[Stored data]
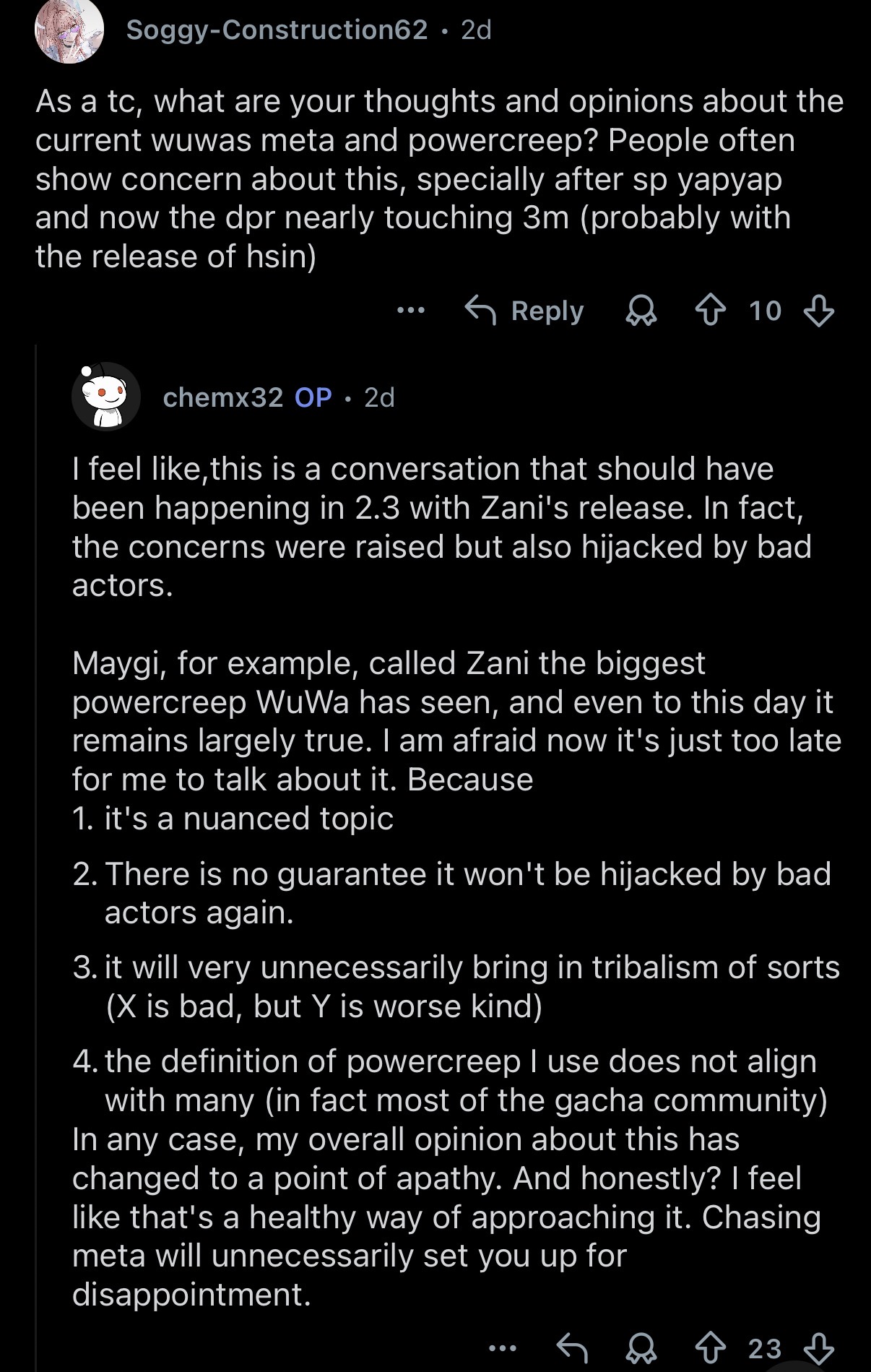Tap the Reply text on the top comment
Viewport: 871px width, 1372px height.
click(547, 311)
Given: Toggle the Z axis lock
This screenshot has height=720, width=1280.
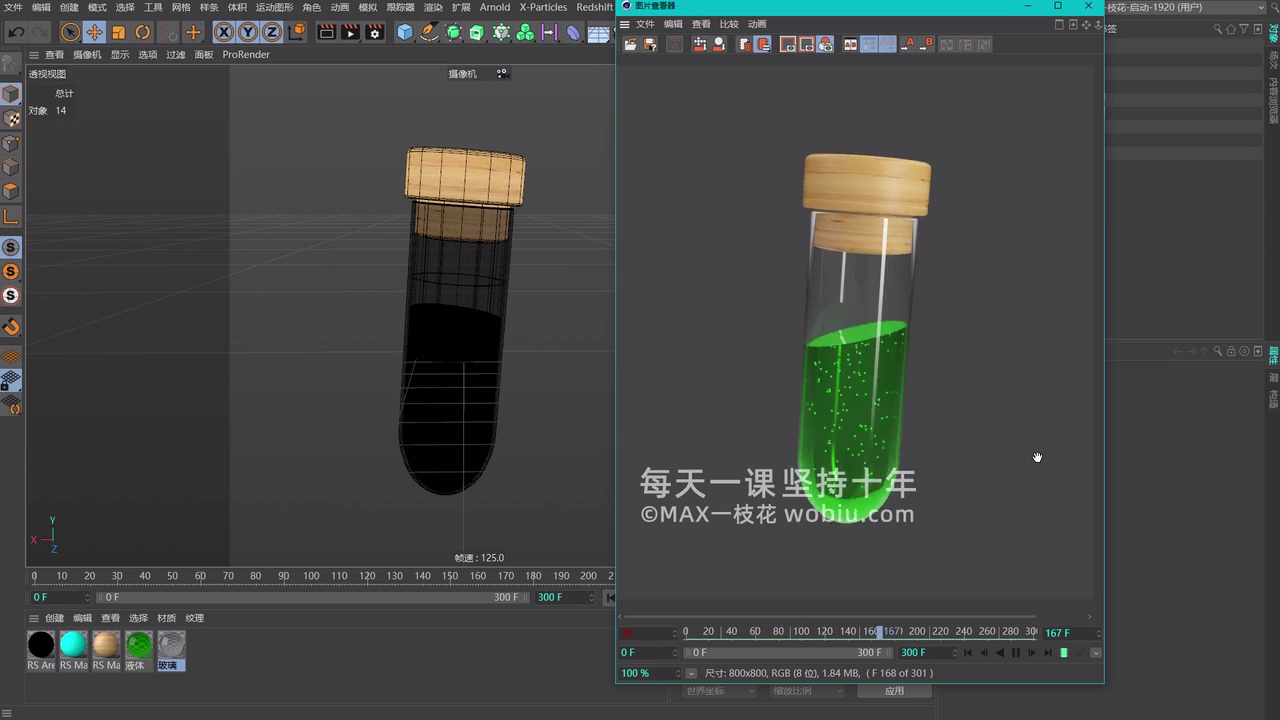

| WHAT YOU NEED TO DO |
Leaving the pictures out, give again word for word each line from the one holding "Given: Toggle the Z axis lock" through the end of the records.

| EXERCISE ANSWER |
Given: Toggle the Z axis lock
This screenshot has height=720, width=1280.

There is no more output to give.